* Try it *
Set down all of the records exactly.
Excerpted data Start Marker
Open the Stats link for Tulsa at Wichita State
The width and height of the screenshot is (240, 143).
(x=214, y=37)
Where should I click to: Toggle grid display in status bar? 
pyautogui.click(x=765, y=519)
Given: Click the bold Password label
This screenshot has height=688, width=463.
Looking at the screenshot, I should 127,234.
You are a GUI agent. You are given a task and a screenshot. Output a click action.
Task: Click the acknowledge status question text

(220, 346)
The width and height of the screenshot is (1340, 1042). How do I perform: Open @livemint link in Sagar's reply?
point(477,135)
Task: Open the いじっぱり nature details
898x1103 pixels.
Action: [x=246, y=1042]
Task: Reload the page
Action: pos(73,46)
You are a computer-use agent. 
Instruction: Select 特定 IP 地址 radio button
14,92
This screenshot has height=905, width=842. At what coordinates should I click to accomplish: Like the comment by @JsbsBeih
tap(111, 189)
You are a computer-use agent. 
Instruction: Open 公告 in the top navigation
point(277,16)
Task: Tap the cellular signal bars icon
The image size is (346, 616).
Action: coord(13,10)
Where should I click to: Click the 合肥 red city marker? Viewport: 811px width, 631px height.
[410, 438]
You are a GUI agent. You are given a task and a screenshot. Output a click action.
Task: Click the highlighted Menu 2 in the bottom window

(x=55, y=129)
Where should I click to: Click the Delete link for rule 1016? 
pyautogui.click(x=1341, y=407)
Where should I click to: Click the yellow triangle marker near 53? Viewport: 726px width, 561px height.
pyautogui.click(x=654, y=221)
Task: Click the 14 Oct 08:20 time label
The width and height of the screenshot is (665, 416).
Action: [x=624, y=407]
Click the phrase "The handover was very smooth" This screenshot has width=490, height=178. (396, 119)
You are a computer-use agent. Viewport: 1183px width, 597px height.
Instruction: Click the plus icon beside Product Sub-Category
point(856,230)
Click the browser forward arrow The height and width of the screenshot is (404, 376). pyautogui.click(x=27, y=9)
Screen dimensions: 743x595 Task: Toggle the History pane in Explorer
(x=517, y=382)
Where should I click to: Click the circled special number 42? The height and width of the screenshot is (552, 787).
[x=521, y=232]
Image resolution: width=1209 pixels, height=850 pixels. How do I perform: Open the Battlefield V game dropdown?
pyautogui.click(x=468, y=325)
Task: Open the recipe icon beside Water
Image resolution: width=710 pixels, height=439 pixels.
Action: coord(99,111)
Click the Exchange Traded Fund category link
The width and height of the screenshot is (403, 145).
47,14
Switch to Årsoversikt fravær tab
Excerpted data End Marker
* Answer area *
Open the Stats link for Tulsa at Wichita State
The width and height of the screenshot is (240, 143).
(x=214, y=37)
Where should I click to: Toggle grid display in status bar? 
pyautogui.click(x=765, y=519)
Given: Click the bold Password label
This screenshot has height=688, width=463.
Looking at the screenshot, I should 127,234.
You are a GUI agent. You are given a task and a screenshot. Output a click action.
Task: Click the acknowledge status question text

(220, 346)
The width and height of the screenshot is (1340, 1042). How do I perform: Open @livemint link in Sagar's reply?
point(477,135)
Task: Open the いじっぱり nature details
898x1103 pixels.
Action: [x=246, y=1042]
Task: Reload the page
Action: pos(73,46)
You are a computer-use agent. 
Instruction: Select 特定 IP 地址 radio button
14,92
This screenshot has height=905, width=842. At what coordinates should I click to accomplish: Like the comment by @JsbsBeih
tap(111, 189)
You are a computer-use agent. 
Instruction: Open 公告 in the top navigation
point(277,16)
Task: Tap the cellular signal bars icon
The image size is (346, 616).
Action: coord(13,10)
Where should I click to: Click the 合肥 red city marker? Viewport: 811px width, 631px height.
[410, 438]
You are a GUI agent. You are given a task and a screenshot. Output a click action.
Task: Click the highlighted Menu 2 in the bottom window

(x=55, y=129)
Where should I click to: Click the Delete link for rule 1016? 
pyautogui.click(x=1341, y=407)
Where should I click to: Click the yellow triangle marker near 53? Viewport: 726px width, 561px height.
pyautogui.click(x=654, y=221)
Task: Click the 14 Oct 08:20 time label
The width and height of the screenshot is (665, 416).
Action: [x=624, y=407]
Click the phrase "The handover was very smooth" This screenshot has width=490, height=178. (396, 119)
You are a computer-use agent. Viewport: 1183px width, 597px height.
Instruction: Click the plus icon beside Product Sub-Category
point(856,230)
Click the browser forward arrow The height and width of the screenshot is (404, 376). pyautogui.click(x=27, y=9)
Screen dimensions: 743x595 Task: Toggle the History pane in Explorer
(x=517, y=382)
Where should I click to: Click the circled special number 42? The height and width of the screenshot is (552, 787).
[x=521, y=232]
Image resolution: width=1209 pixels, height=850 pixels. How do I perform: Open the Battlefield V game dropdown?
pyautogui.click(x=468, y=325)
Task: Open the recipe icon beside Water
Image resolution: width=710 pixels, height=439 pixels.
Action: coord(99,111)
Click the Exchange Traded Fund category link
The width and height of the screenshot is (403, 145).
47,14
Switch to Årsoversikt fravær tab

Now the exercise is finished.